As cadeias musculares representam circuitos anatómicos através dos quais se propagam forças organizadas do corpo. A técnica permite compreender melhor a lógica das disfunções e a origem das dores e deformidades. Visa libertar bloqueios articulares, aderências, contracturas musculares e encurtamentos neurais. Procura também reequilibrar as tensões internas através de manobras viscerais.

O exame ao paciente é muito aprofundado, sendo feita não só da cabeça aos pés, mas igualmente à superfície (a pele) e profundidade por uma palpação minuciosa e testes de mobilidade. Para além de uma avaliação precisa, a originalidade deste exame será colocar em evidência a lógica das deformidades ou das disfunções. Na realidade são respostas inconscientes mas coerente e inteligente do paciente para um problema físico ou psicológico.

O tratamento é analítico (liberação de zonas chaves) e global para re-harmonizar a fisiologia das cadeias musculares.

As técnicas utilizadas são essencialmente técnicas de relaxamento e alongamentos completadas por outras técnicas de terapia manual. O Nosso objectivo sobre o plano muscular, articular, visceral e craniano é unicamente de recriar um equilíbrio de tensões para que a fisiologia seja respeitada.

São utilizadas manipulações osteopáticas, técnicas de estiramento, mobilização neural e técnicas reflexas do tecido conjuntivo para reequilibrar o local afectado.

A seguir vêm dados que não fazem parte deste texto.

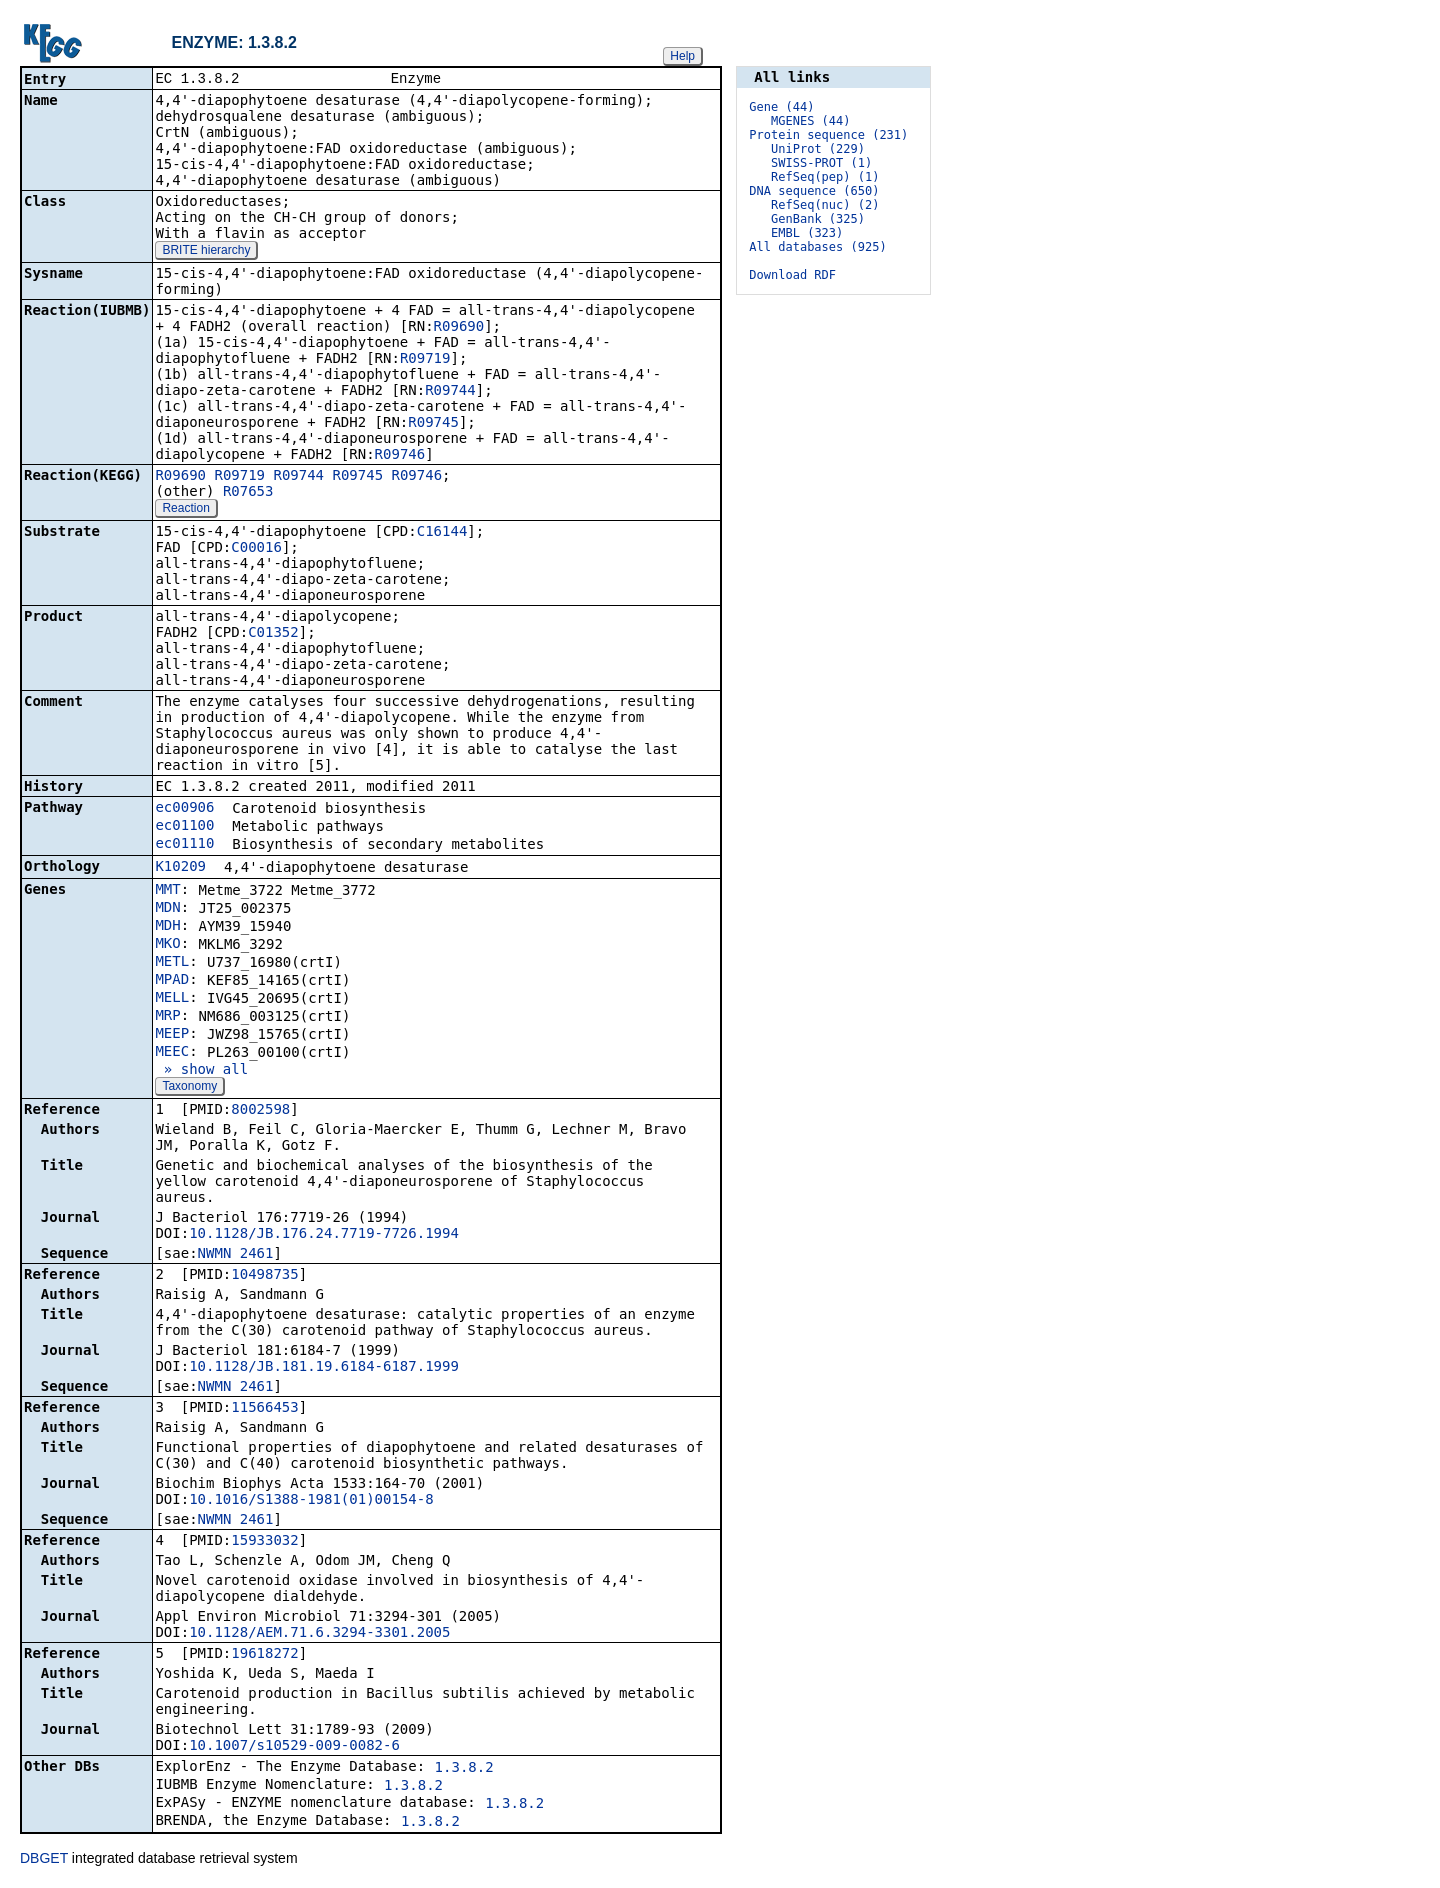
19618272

Por fim, são empregadas posturas globais para harmonizar a fisiologia muscular.

 

Este método é indicado a uma grande variedade de pessoas:

·         Recém-nascidos após pressão do parto;

·         Crianças e adolescentes que apresentam deformidades (pés, joelhos, escolioses, dores e alterações de crescimento, desequilíbrio crânio-mandibulares).

·         Atletas para melhorar os gestos desportivos e performance de seu aparelho locomotor;

·         Pessoas activas e sedentárias, idosas afim de prevenir ou atenuar as disfunções físicas, orgânicas assim como os efeitos de processo degenerativos como a artrose, etc.